Aggregate is quite a fast one, but you can use an sapply solution to parallelize the code. This can easily be done on Windows using snowfall
:
require(snowfall)
sfInit(parallel=TRUE,cpus=2)
sfExport("Data")
ID <- unique(Data$ID)
CombNames <- sfSapply(ID,function(i){
paste(Data$Names[Data$ID==i],collapse=" | ")
})
data.frame(ID,CombNames)
sfStop()
The parallel version will give you an extra speedup, but the single sapply solution is actually slower than aggregate. Tapply is a bit faster, but can't be parallelized using snowfall. on my computer :
n <- 3000
m <- 3
Data <- data.frame( ID = rep(1:n,m),
Names=rep(LETTERS[1:m],each=n))
# using snowfall for parallel sapply
system.time({
ID <- unique(Data$ID)
CombNames <- sfSapply(ID,function(i){
paste(Data$Names[Data$ID==i],collapse=" | ")
})
data.frame(ID,CombNames)
})
user system elapsed
0.02 0.00 0.33
# using tapply
system.time({
CombNames <- tapply(Data$Names,Data$ID,paste,collapse=" | ")
data.frame(ID=names(CombNames),CombNames)
})
user system elapsed
0.44 0.00 0.44
# using aggregate
system.time(
aggregate(Names ~ ID, data=Data, FUN=paste, collapse=" | ")
)
user system elapsed
0.47 0.00 0.47
# using the normal sapply
system.time({
ID <- unique(Data$ID)
CombNames <- sapply(ID,function(i){
paste(Data$Names[Data$ID==i],collapse=" | ")
})
data.frame(ID,CombNames)
})
user system elapsed
0.75 0.00 0.75
Note:
For the record, the better sapply-solution would be :
CombNames <- sapply(split(Data$Names,Data$ID),paste,collapse=" | ")
data.frame(ID=names(CombNames),CombNames)

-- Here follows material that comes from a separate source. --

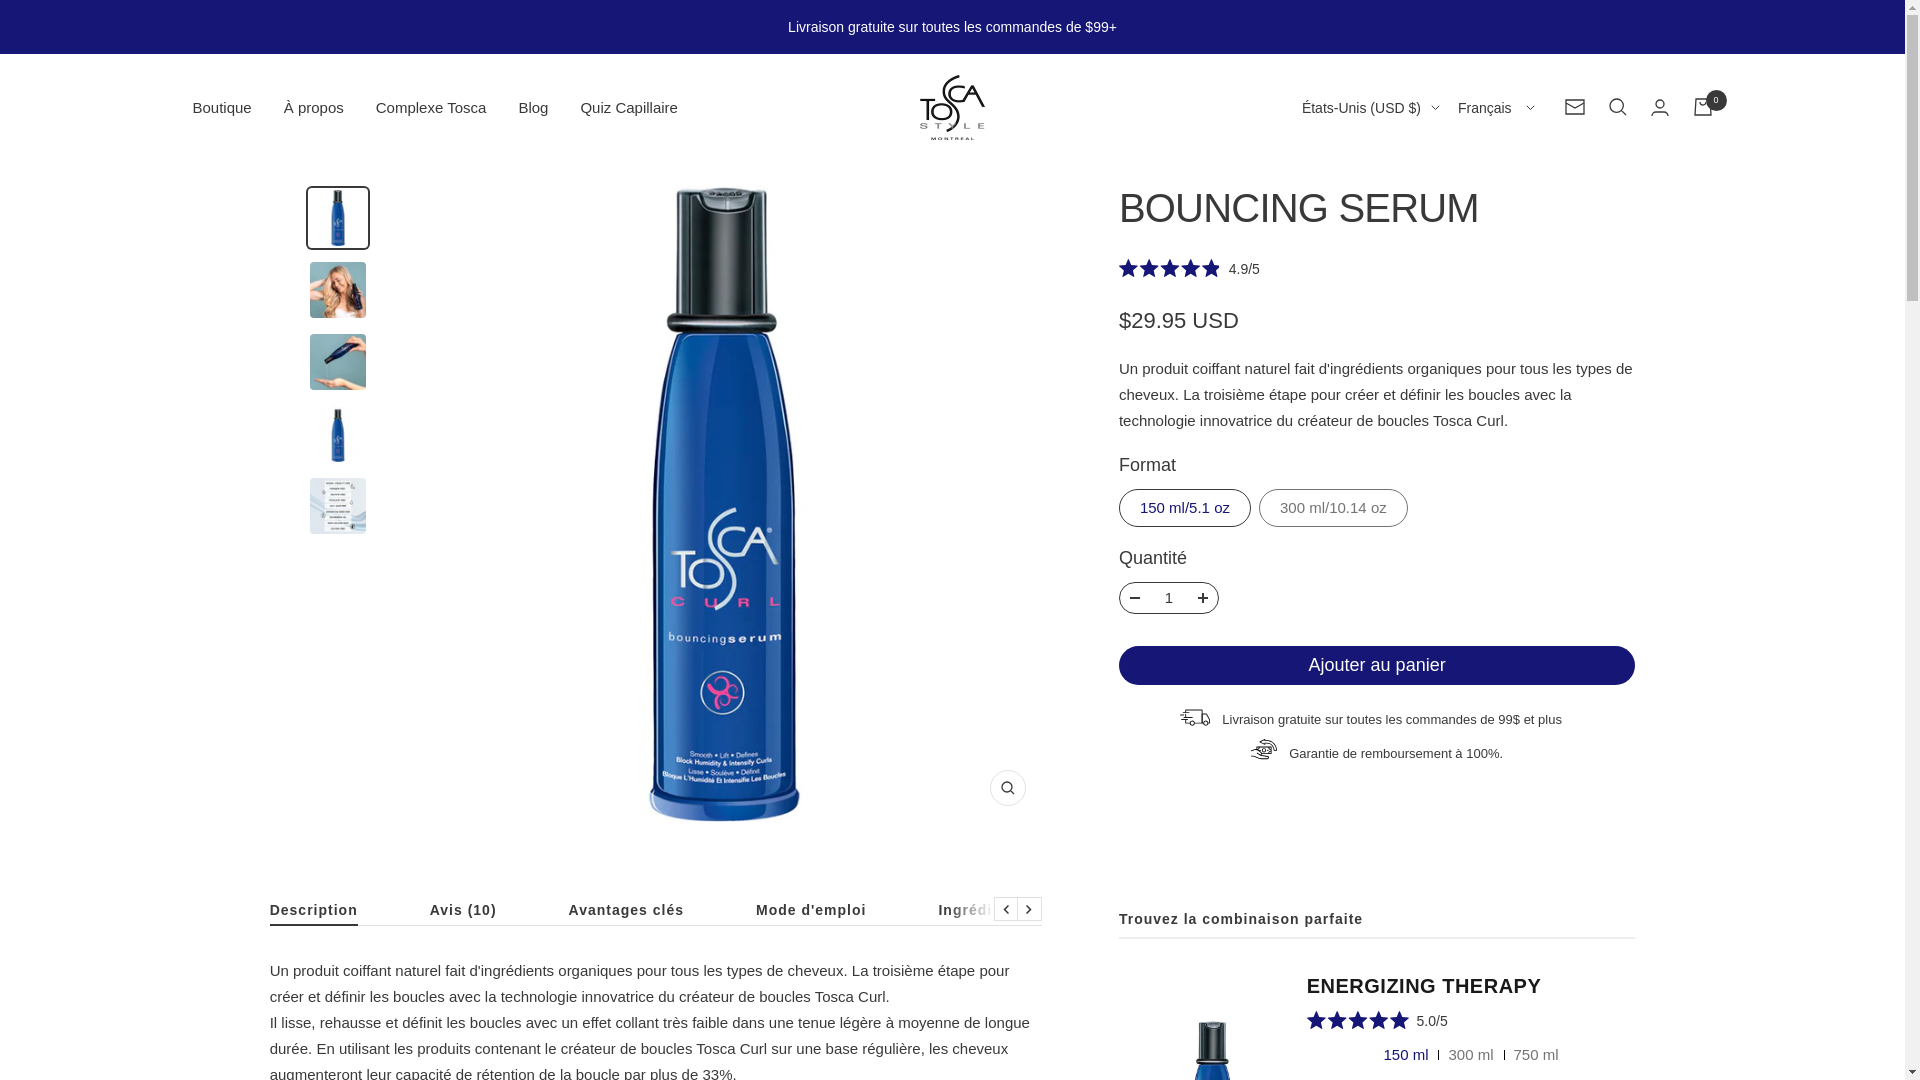 This screenshot has height=1080, width=1920. What do you see at coordinates (1008, 788) in the screenshot?
I see `Zoom` at bounding box center [1008, 788].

which is equivalent to tapply. But parallelizing this one is actually slower, as you have to move more data around within the sfSapply
. The speed comes from copying the dataset to every cpu. This is what you have to keep in mind when your dataset is huge : you'll pay the speed with more memory usage.